▸ WHAT IS BEING ASKED
All lines from the one with "Website/Social Media Links (101, 976)" through the final line of the records below must be written out exactly, with no other text.

▸ TASK INPUT
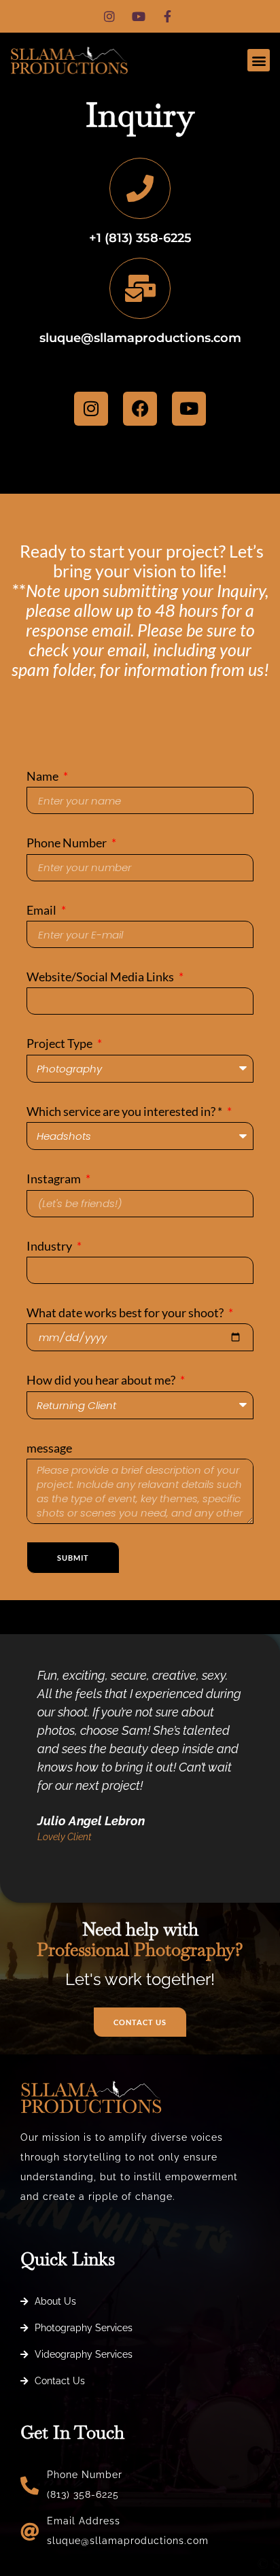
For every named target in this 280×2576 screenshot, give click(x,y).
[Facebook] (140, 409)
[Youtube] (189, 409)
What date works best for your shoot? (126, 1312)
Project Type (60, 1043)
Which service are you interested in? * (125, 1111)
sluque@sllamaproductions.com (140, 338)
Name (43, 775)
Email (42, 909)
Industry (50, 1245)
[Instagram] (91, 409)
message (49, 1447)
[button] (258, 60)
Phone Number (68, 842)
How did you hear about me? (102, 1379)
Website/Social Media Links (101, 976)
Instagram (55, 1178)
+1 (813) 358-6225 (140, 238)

▸ TASK OUTPUT
Website/Social Media Links (101, 976)
Instagram (55, 1178)
+1 (813) 358-6225 (140, 238)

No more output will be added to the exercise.